Well, today is April 15th. This day has many meanings for us right now. Most see it as tax day - which reminds us that next year at this time, we get to claim two extra deductions! But for us, today is sort of bittersweet. April 15th was the original due date for the twins - so they are officially full term today. They are also 4 weeks old today, which is just impossible to believe. But one year ago today, we had a miscarriage. I remember the emotional roller coaster were on at that time. We had just found out we were pregnant about 5 weeks or so prior, and had just told our family by giving them Easter eggs with pacifiers and booties in them, and had just begun to accept the fact that, after 3 years of complications and trying, we were finally pregnant. In fact, we had just bought a pack of diapers the night before. Carrie was following a website which said how big the fetus was each week, and at the time of the miscarriage, it was the size of bean. I was calling it lil' bean whenever I asked Carrie how she was feeling.
After learning about the miscarriage the next day, we began to feel like we were never going to get pregnant. We went through a bit of a depression for a month or so, trying to cope with the loss of the baby we didn't get to meet.
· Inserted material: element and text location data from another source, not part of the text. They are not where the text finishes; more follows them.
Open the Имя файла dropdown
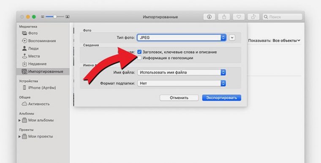This screenshot has height=163, width=321. pos(182,72)
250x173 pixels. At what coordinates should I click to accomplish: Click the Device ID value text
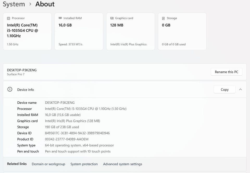point(77,133)
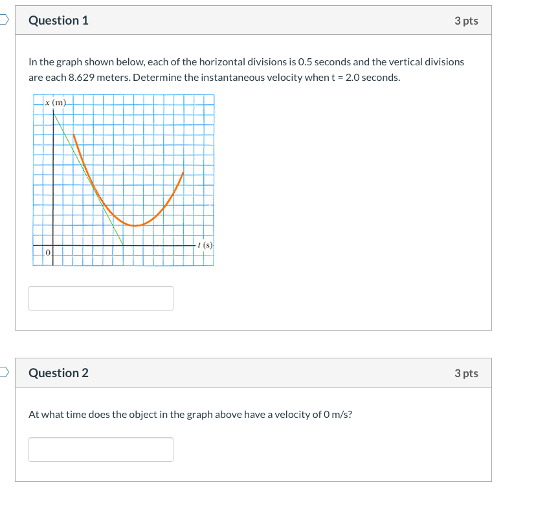Click the x (m) axis label
This screenshot has width=536, height=513.
point(55,102)
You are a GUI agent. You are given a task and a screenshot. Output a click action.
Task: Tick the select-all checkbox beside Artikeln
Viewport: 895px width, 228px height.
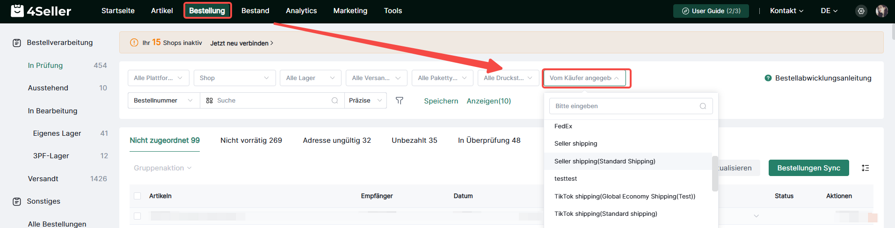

Carrie bought a memories bracelet, and had the inscription read "Lil' Bean".
Now, a year later, we are doubly blessed with our beautiful twins. As my sister said, God gave us one baby for this pregnancy, and one for the one we lost. Finding out that our due date for the twins was the same day as our miscarriage was odd. It did emphasis to us that God does everything for a reason. If we didn't have the miscarriage, we never would have had the twins. It is with keeping this in mind that we remember that we need to put our trust in God, and know that he has a plan. Lil' Bean is in heaven watching over the twins, and some day we will get to meet the child that God called home before we had a chance to know him/her.

RIP Lil' Bean

2 comments:

  1. I know how hard it is to miscarry. I did at 5 1/5 months. It will be 2 years for me April 25th. If Sophia would of survived, she would been our last one. But we got Sylvia, and we are complete now. Every chance we get, we go to Sophia's grave. we keep it neatly decorated according to the season.